RECORDED INFORMATION>
···

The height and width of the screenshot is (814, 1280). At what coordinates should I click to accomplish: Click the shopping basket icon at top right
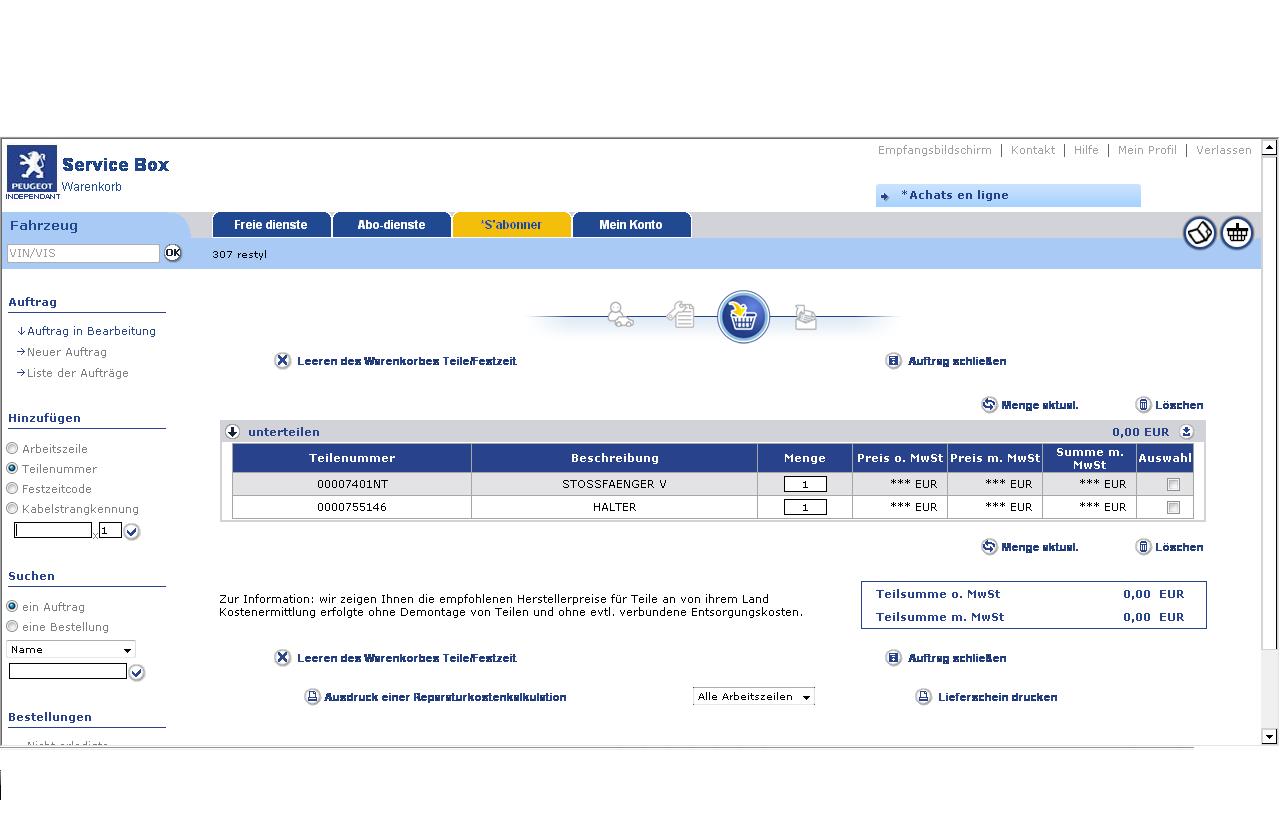1237,233
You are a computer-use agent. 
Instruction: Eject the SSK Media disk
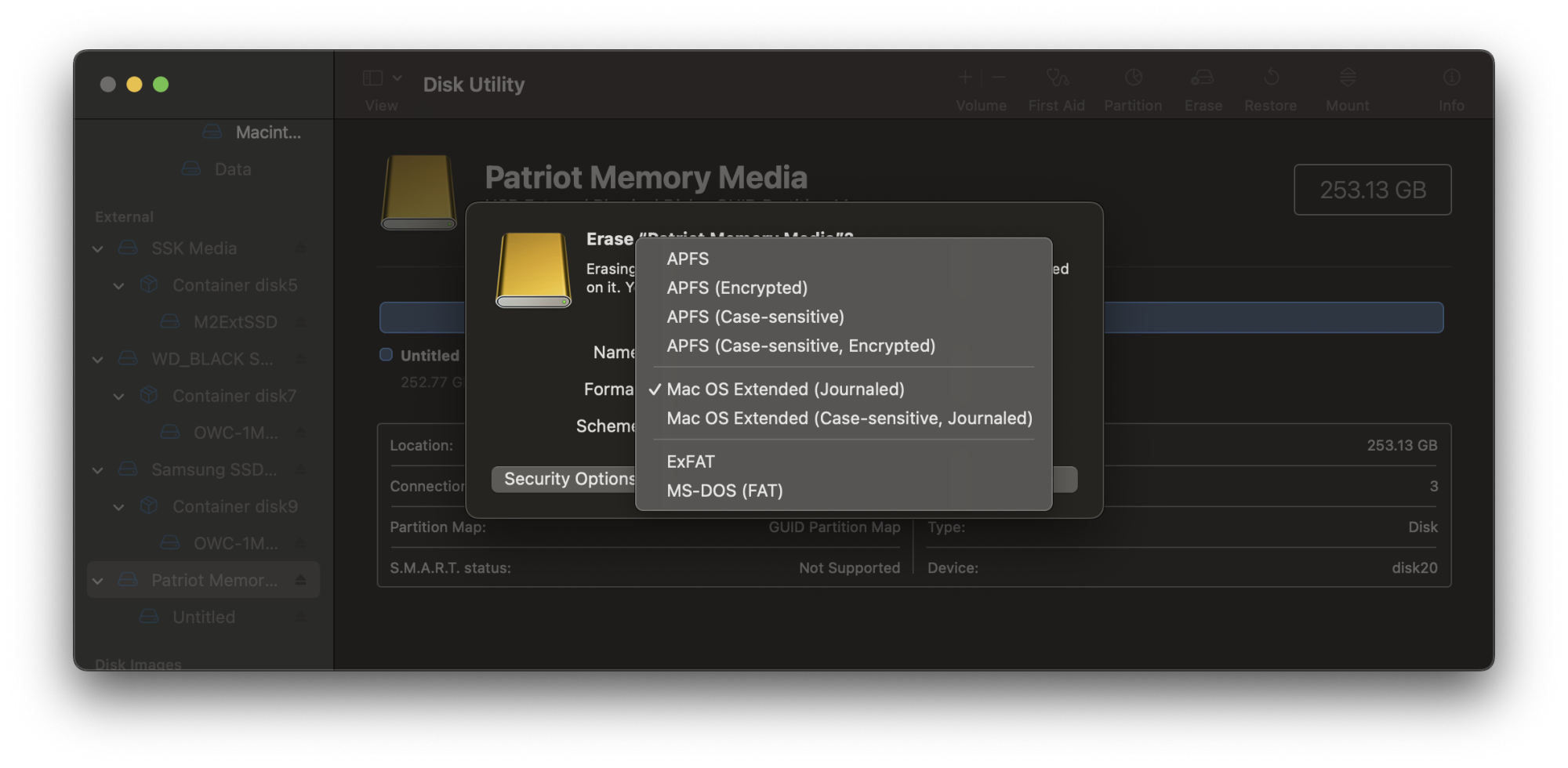coord(300,248)
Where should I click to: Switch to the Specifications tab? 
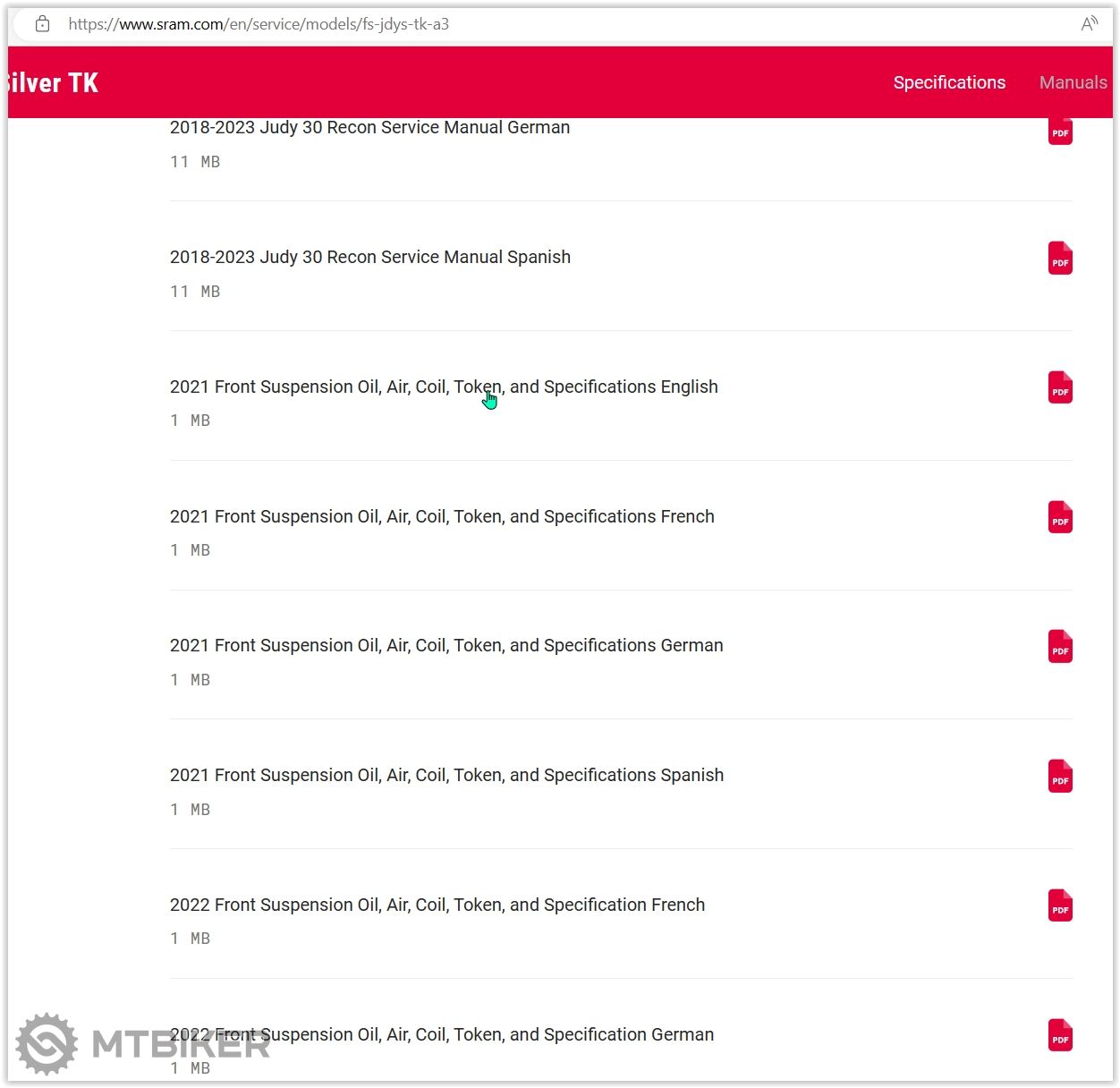click(x=949, y=82)
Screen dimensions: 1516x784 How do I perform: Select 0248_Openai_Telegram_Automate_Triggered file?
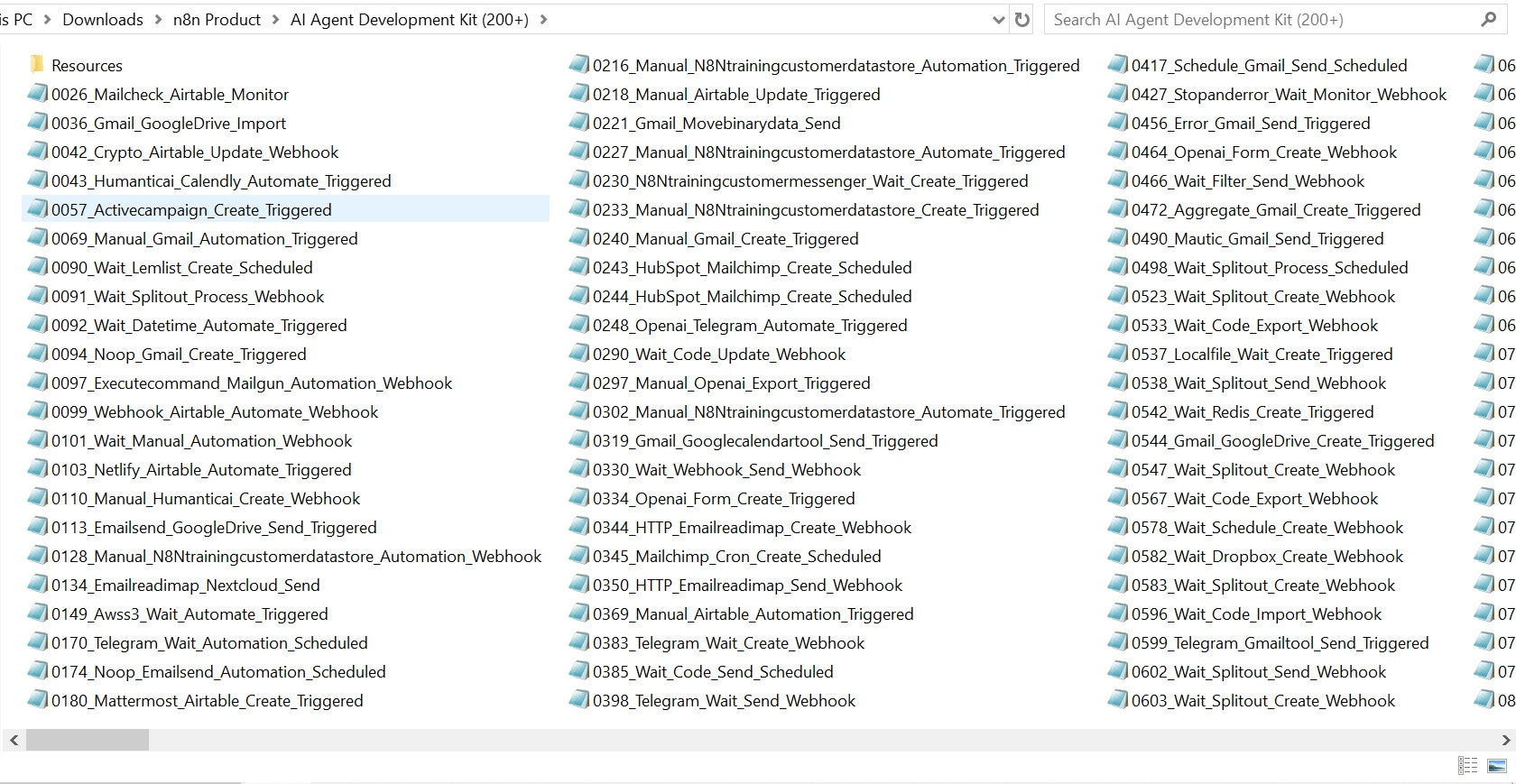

···

TASK STATEMENT> Rewrite all of the entries above with "shopping basket" replaced by "shopping cart" and everything else left unchanged. Leave out the pictures.

OUTPUT OF THE TASK>
The height and width of the screenshot is (814, 1280). At what coordinates should I click to accomplish: Click the shopping cart icon at top right
1237,233
You are a computer-use agent. 
Instruction: Eject the SSK Media disk
coord(300,248)
Where should I click to: Switch to the Specifications tab? 
click(x=949, y=82)
Screen dimensions: 1516x784 How do I perform: Select 0248_Openai_Telegram_Automate_Triggered file?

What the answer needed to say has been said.